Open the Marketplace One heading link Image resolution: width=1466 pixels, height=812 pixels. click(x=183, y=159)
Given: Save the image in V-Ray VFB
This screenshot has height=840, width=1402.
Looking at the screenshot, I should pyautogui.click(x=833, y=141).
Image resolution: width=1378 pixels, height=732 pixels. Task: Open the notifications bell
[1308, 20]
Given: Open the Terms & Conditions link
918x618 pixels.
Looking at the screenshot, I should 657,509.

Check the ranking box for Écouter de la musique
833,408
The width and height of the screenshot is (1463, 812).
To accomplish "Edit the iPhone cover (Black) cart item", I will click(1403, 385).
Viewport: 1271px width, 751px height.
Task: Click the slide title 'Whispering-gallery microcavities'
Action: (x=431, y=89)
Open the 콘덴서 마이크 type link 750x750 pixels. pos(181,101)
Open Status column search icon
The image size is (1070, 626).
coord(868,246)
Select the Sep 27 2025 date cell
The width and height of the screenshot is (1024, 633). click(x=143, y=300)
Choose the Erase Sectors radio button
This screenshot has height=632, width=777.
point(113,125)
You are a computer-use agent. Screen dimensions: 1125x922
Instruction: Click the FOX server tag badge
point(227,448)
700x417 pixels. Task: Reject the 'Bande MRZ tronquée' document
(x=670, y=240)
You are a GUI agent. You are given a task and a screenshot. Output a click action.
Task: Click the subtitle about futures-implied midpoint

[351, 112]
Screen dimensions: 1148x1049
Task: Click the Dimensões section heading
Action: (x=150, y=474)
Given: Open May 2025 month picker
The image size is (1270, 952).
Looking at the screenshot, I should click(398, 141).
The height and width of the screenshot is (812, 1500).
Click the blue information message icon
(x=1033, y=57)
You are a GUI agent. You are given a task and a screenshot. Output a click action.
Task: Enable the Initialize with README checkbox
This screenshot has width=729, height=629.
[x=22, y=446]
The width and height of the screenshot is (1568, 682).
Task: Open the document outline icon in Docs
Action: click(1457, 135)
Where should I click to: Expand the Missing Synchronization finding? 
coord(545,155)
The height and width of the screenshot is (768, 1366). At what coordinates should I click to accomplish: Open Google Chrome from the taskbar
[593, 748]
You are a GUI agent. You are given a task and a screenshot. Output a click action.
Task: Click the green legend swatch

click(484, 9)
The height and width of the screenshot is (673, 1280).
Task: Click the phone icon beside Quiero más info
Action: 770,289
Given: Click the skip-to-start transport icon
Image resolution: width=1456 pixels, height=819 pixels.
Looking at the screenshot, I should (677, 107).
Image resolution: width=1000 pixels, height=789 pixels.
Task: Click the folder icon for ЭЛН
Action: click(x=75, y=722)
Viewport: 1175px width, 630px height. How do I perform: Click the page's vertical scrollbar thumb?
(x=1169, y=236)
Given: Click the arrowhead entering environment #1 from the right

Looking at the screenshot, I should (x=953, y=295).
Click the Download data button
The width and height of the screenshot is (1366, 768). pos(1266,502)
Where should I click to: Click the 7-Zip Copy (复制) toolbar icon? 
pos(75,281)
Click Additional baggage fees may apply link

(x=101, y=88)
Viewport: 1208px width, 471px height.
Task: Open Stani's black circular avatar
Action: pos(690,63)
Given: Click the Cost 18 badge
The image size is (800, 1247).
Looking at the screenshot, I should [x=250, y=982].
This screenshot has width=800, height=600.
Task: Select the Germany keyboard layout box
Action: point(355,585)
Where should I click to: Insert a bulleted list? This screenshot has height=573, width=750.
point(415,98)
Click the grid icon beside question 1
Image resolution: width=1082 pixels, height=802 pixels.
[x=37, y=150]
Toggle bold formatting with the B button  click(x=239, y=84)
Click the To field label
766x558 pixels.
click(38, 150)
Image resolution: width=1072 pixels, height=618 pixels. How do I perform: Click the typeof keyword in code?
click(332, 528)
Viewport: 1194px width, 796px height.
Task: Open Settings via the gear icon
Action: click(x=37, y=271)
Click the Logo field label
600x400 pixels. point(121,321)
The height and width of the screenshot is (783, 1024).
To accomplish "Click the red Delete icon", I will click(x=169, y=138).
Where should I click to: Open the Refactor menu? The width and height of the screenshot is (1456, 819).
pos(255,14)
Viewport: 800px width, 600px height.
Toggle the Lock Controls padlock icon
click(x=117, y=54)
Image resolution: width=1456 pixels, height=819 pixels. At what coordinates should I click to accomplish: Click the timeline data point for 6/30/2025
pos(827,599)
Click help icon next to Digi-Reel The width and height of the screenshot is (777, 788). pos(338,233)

* _Task to carry out_: Copy out all of the items above, replacing "click action" with "tap action" and leaving everything else unchanged.

* _Response to the exercise_:
Open the Marketplace One heading link Image resolution: width=1466 pixels, height=812 pixels. click(x=183, y=159)
Given: Save the image in V-Ray VFB
This screenshot has height=840, width=1402.
Looking at the screenshot, I should pyautogui.click(x=833, y=141).
Image resolution: width=1378 pixels, height=732 pixels. Task: Open the notifications bell
[1308, 20]
Given: Open the Terms & Conditions link
918x618 pixels.
Looking at the screenshot, I should 657,509.

Check the ranking box for Écouter de la musique
833,408
The width and height of the screenshot is (1463, 812).
To accomplish "Edit the iPhone cover (Black) cart item", I will click(1403, 385).
Viewport: 1271px width, 751px height.
Task: Click the slide title 'Whispering-gallery microcavities'
Action: (x=431, y=89)
Open the 콘덴서 마이크 type link 750x750 pixels. pos(181,101)
Open Status column search icon
The image size is (1070, 626).
coord(868,246)
Select the Sep 27 2025 date cell
The width and height of the screenshot is (1024, 633). click(x=143, y=300)
Choose the Erase Sectors radio button
This screenshot has height=632, width=777.
point(113,125)
You are a computer-use agent. Screen dimensions: 1125x922
Instruction: Click the FOX server tag badge
point(227,448)
700x417 pixels. Task: Reject the 'Bande MRZ tronquée' document
(x=670, y=240)
You are a GUI agent. You are given a task and a screenshot. Output a tap action.
Task: Click the subtitle about futures-implied midpoint

[351, 112]
Screen dimensions: 1148x1049
Task: Click the Dimensões section heading
Action: (x=150, y=474)
Given: Open May 2025 month picker
The image size is (1270, 952).
Looking at the screenshot, I should click(398, 141).
The height and width of the screenshot is (812, 1500).
Click the blue information message icon
(x=1033, y=57)
You are a GUI agent. You are given a task and a screenshot. Output a tap action.
Task: Enable the Initialize with README checkbox
This screenshot has width=729, height=629.
[x=22, y=446]
The width and height of the screenshot is (1568, 682).
Task: Open the document outline icon in Docs
Action: click(1457, 135)
Where should I click to: Expand the Missing Synchronization finding? 
coord(545,155)
The height and width of the screenshot is (768, 1366). At what coordinates should I click to accomplish: Open Google Chrome from the taskbar
[593, 748]
You are a GUI agent. You are given a task and a screenshot. Output a tap action.
Task: Click the green legend swatch

click(484, 9)
The height and width of the screenshot is (673, 1280).
Task: Click the phone icon beside Quiero más info
Action: 770,289
Given: Click the skip-to-start transport icon
Image resolution: width=1456 pixels, height=819 pixels.
Looking at the screenshot, I should (677, 107).
Image resolution: width=1000 pixels, height=789 pixels.
Task: Click the folder icon for ЭЛН
Action: click(x=75, y=722)
Viewport: 1175px width, 630px height. How do I perform: Click the page's vertical scrollbar thumb?
(x=1169, y=236)
Given: Click the arrowhead entering environment #1 from the right

Looking at the screenshot, I should (x=953, y=295).
Click the Download data button
The width and height of the screenshot is (1366, 768). pos(1266,502)
Where should I click to: Click the 7-Zip Copy (复制) toolbar icon? 
pos(75,281)
Click Additional baggage fees may apply link

(x=101, y=88)
Viewport: 1208px width, 471px height.
Task: Open Stani's black circular avatar
Action: pos(690,63)
Given: Click the Cost 18 badge
The image size is (800, 1247).
Looking at the screenshot, I should [x=250, y=982].
This screenshot has width=800, height=600.
Task: Select the Germany keyboard layout box
Action: point(355,585)
Where should I click to: Insert a bulleted list? This screenshot has height=573, width=750.
point(415,98)
Click the grid icon beside question 1
Image resolution: width=1082 pixels, height=802 pixels.
[x=37, y=150]
Toggle bold formatting with the B button  click(x=239, y=84)
Click the To field label
766x558 pixels.
click(38, 150)
Image resolution: width=1072 pixels, height=618 pixels. How do I perform: Click the typeof keyword in code?
click(332, 528)
Viewport: 1194px width, 796px height.
Task: Open Settings via the gear icon
Action: click(x=37, y=271)
Click the Logo field label
600x400 pixels. point(121,321)
The height and width of the screenshot is (783, 1024).
To accomplish "Click the red Delete icon", I will click(x=169, y=138).
Where should I click to: Open the Refactor menu? The width and height of the screenshot is (1456, 819).
pos(255,14)
Viewport: 800px width, 600px height.
Toggle the Lock Controls padlock icon
click(x=117, y=54)
Image resolution: width=1456 pixels, height=819 pixels. At what coordinates should I click to accomplish: Click the timeline data point for 6/30/2025
pos(827,599)
Click help icon next to Digi-Reel The width and height of the screenshot is (777, 788). pos(338,233)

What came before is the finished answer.